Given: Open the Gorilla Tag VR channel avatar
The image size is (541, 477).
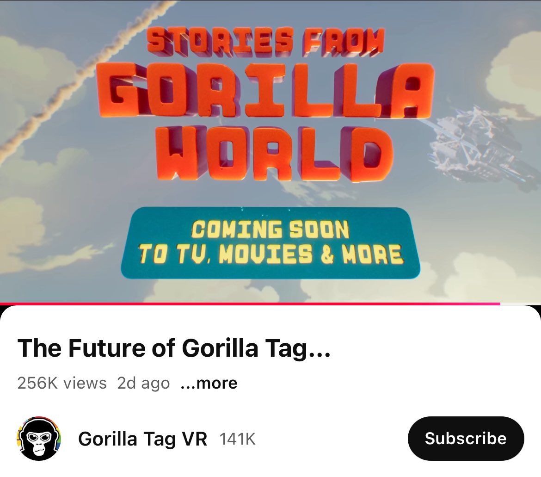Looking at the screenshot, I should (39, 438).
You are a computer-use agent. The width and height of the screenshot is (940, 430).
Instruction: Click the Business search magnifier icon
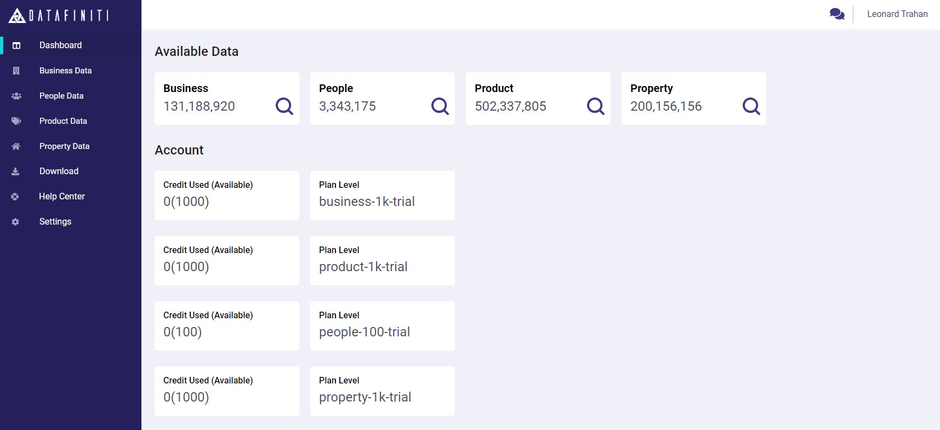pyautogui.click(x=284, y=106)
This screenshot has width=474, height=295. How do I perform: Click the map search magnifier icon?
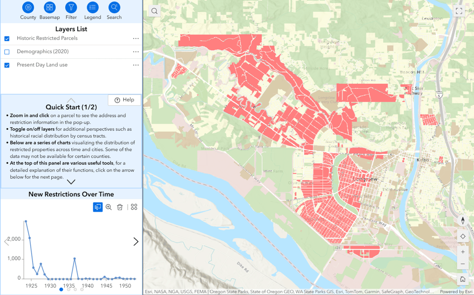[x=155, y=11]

* * *

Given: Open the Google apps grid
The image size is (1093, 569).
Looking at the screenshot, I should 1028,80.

#### HOW TO COMPLETE THIS TASK:
Return every line from the entries above that contains the word "Open".

#### SOLUTION FOR THIS TASK:
Given: Open the Gorilla Tag VR channel avatar
Given: Open the Google apps grid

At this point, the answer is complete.